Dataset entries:

#####

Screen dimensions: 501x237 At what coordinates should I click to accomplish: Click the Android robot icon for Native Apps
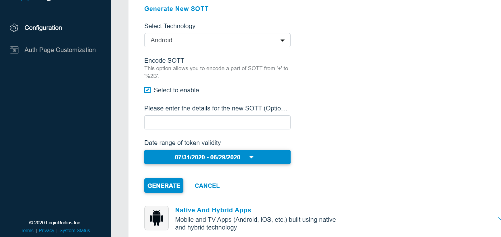(156, 218)
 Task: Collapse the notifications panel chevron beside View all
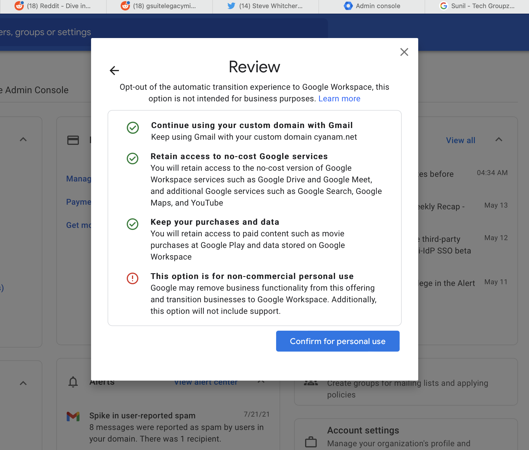click(499, 140)

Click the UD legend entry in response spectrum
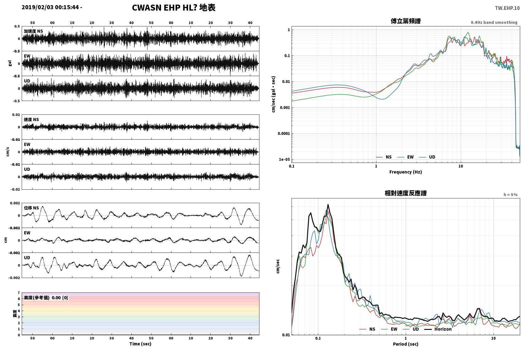coord(411,329)
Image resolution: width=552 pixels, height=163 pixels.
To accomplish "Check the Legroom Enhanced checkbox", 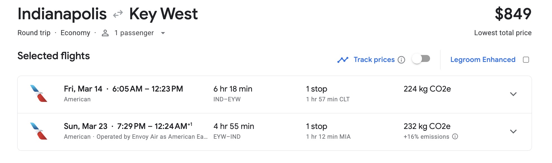I will [526, 60].
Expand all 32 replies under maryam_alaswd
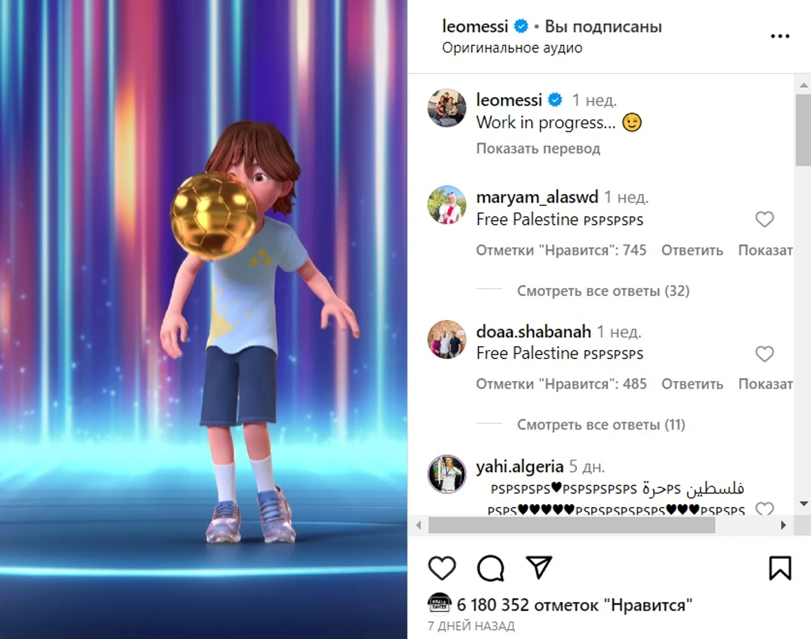Screen dimensions: 811x639 click(603, 291)
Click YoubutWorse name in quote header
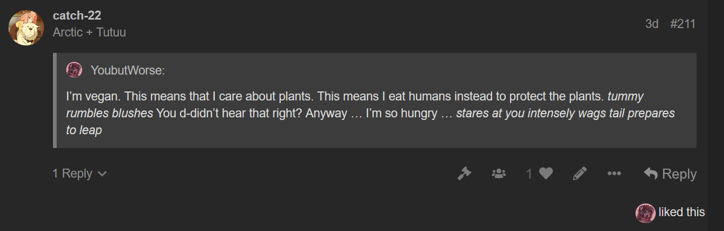The image size is (724, 231). tap(128, 70)
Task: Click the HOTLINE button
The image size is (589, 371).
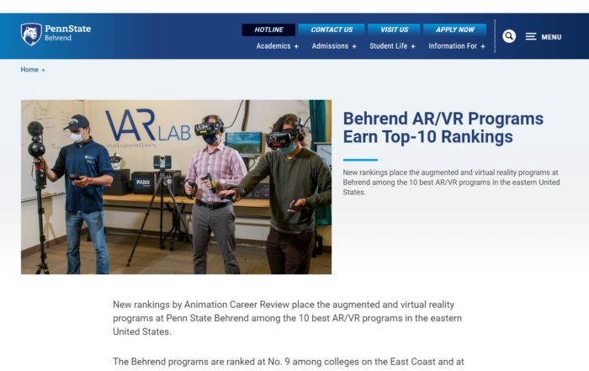Action: (x=268, y=29)
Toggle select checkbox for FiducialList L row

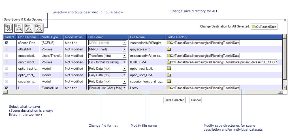tap(7, 88)
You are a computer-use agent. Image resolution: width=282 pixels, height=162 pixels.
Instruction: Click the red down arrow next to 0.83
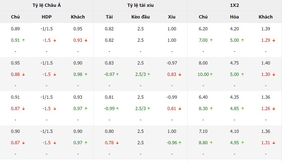pos(180,74)
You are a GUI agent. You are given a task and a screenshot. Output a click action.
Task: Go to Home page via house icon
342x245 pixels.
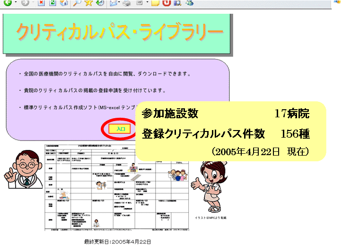[x=64, y=3]
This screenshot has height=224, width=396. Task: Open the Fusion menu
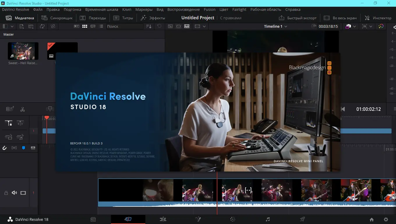pos(209,9)
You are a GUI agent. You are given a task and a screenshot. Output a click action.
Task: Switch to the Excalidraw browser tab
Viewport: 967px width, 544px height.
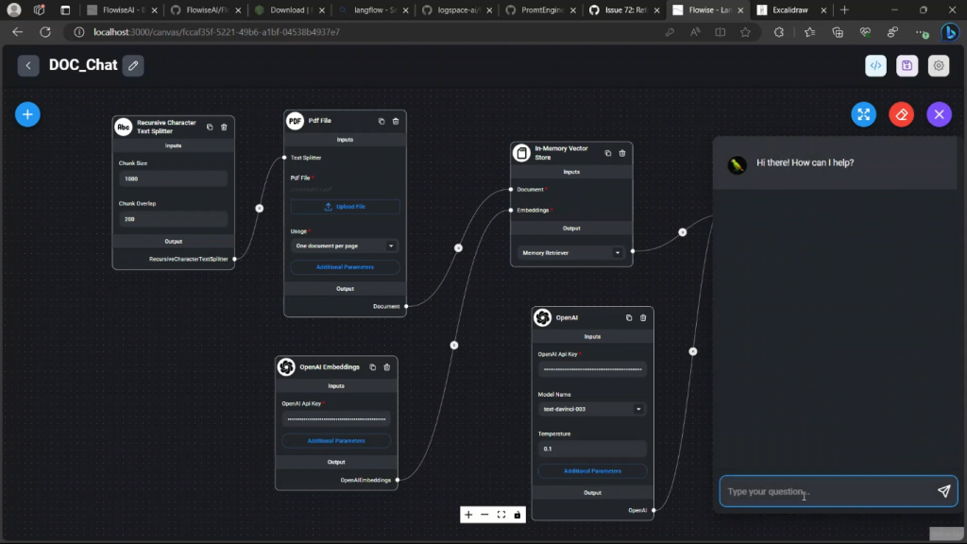[789, 10]
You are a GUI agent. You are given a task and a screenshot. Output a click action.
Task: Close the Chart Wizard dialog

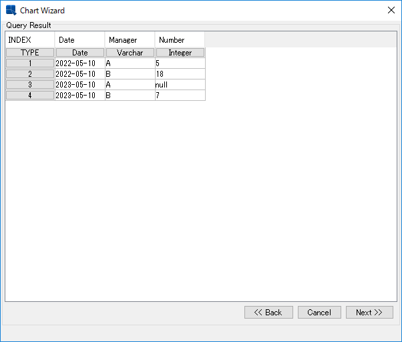point(391,11)

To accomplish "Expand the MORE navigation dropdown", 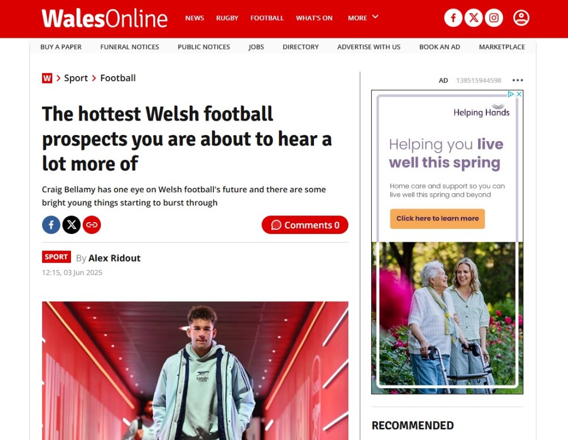I will (x=363, y=18).
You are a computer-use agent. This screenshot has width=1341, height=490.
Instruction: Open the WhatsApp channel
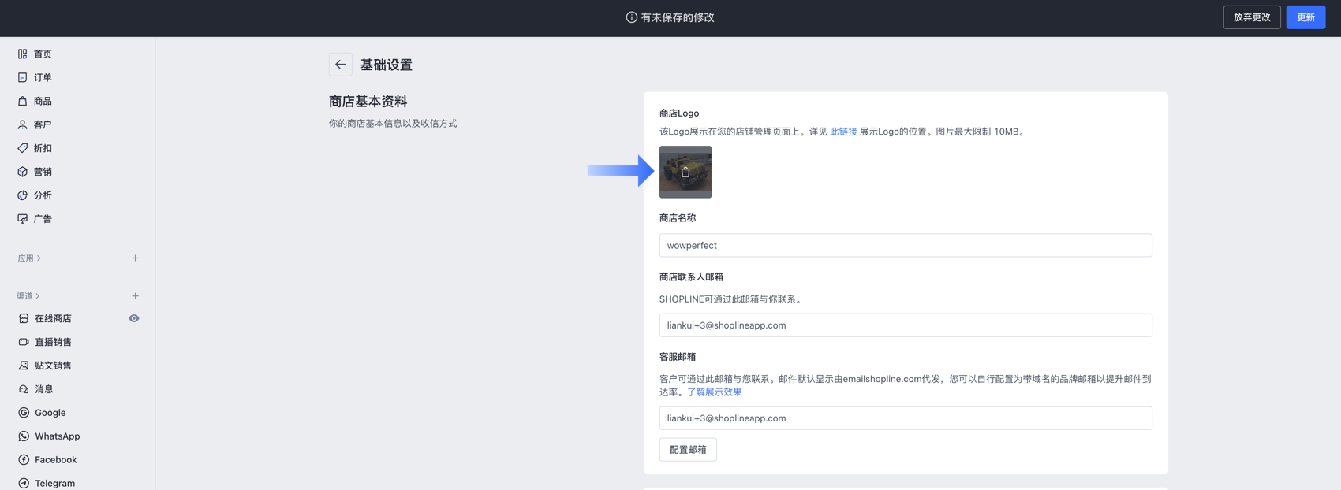click(57, 436)

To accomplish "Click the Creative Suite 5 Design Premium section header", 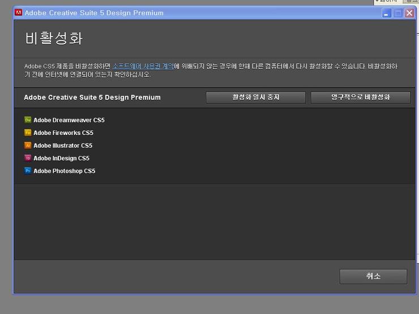I will (x=92, y=97).
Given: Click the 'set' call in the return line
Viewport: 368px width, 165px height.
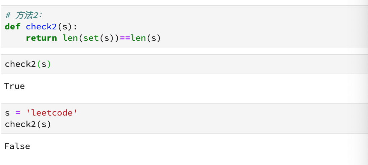Looking at the screenshot, I should click(x=90, y=38).
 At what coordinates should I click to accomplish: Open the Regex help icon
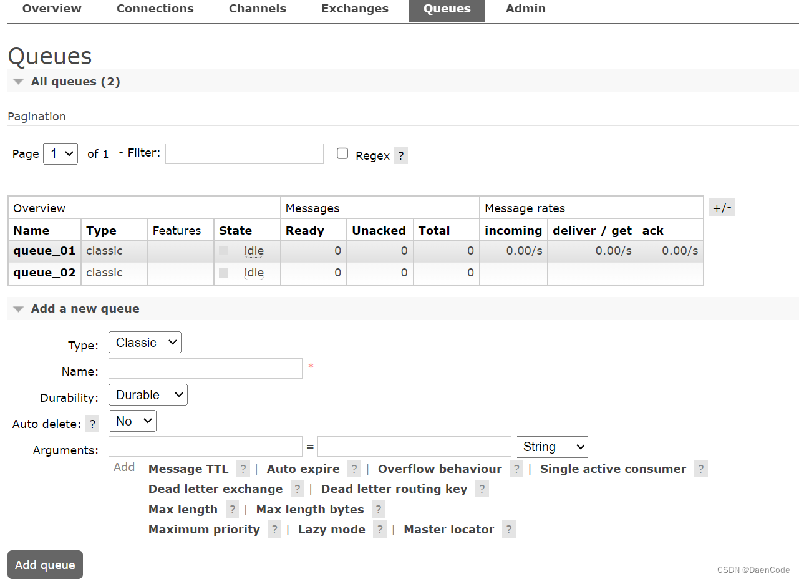point(400,155)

#####

### Exercise details
Lines that include the word "resolution" are to be extracted from the data above.

### Answer below
Image resolution: width=552 pixels, height=163 pixels.
You are a computer-use agent. Image resolution: width=282 pixels, height=162 pixels.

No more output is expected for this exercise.